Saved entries
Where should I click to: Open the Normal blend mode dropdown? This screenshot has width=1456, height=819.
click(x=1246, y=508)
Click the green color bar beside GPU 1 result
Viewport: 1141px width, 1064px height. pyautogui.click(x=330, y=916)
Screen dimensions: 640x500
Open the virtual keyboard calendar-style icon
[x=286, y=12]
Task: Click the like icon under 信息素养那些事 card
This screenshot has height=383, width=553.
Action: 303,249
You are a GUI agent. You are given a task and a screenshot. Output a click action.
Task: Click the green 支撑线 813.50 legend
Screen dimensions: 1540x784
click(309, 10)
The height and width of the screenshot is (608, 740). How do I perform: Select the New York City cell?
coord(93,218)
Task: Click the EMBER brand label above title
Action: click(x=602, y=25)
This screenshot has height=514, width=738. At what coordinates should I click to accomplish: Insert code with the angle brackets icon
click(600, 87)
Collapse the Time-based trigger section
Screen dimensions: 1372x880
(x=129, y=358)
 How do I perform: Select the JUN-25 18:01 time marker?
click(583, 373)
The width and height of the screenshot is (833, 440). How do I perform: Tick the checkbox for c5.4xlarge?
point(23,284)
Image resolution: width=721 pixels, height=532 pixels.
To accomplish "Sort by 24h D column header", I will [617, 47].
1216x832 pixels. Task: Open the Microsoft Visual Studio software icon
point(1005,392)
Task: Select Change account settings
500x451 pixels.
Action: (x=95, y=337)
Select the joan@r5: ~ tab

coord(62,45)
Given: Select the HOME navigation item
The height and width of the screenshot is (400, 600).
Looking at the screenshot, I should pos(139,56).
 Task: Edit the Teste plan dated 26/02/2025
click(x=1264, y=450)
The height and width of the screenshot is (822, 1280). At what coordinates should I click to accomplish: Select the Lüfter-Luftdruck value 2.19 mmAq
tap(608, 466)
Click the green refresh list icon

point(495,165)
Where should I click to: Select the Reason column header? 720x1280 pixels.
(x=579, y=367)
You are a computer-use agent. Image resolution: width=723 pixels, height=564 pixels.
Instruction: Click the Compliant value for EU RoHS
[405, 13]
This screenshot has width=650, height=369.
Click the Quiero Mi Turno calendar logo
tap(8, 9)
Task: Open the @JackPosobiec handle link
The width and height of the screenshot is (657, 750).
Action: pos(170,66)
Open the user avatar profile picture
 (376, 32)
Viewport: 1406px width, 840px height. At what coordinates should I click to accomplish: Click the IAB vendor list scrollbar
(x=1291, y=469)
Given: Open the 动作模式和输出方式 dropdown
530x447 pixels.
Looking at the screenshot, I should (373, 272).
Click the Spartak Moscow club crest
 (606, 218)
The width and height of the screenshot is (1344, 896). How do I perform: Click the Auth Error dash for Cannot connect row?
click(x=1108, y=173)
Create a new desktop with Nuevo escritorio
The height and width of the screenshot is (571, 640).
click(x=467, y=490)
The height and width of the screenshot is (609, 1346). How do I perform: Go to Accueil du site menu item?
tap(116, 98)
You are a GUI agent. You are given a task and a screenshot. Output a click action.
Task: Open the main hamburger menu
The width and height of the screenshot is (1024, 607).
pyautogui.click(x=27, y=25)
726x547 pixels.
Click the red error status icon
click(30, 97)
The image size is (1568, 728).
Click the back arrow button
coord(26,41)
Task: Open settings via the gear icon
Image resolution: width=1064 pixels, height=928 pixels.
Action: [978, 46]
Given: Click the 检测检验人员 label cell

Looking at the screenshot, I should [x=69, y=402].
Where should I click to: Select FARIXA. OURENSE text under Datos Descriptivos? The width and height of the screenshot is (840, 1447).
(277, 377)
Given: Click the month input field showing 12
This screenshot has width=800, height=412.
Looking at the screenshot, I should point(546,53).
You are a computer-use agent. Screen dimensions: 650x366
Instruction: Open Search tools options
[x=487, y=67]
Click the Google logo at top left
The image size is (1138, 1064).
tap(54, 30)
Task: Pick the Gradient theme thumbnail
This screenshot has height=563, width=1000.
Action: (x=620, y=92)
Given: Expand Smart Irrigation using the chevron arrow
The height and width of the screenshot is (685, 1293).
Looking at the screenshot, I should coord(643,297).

◆ EXERCISE GOAL ◆
Look above for the line with "Click the Spartak Moscow club crest" and the line with "The image size is (1568, 728).". Retype those two lines and every line between them exactly, adding nothing.

◆ SOLVED EXERCISE ◆
Click the Spartak Moscow club crest
 (606, 218)
The width and height of the screenshot is (1344, 896). How do I perform: Click the Auth Error dash for Cannot connect row?
click(x=1108, y=173)
Create a new desktop with Nuevo escritorio
The height and width of the screenshot is (571, 640).
click(x=467, y=490)
The height and width of the screenshot is (609, 1346). How do I perform: Go to Accueil du site menu item?
tap(116, 98)
You are a GUI agent. You are given a task and a screenshot. Output a click action.
Task: Open the main hamburger menu
The width and height of the screenshot is (1024, 607).
pyautogui.click(x=27, y=25)
726x547 pixels.
Click the red error status icon
click(30, 97)
The image size is (1568, 728).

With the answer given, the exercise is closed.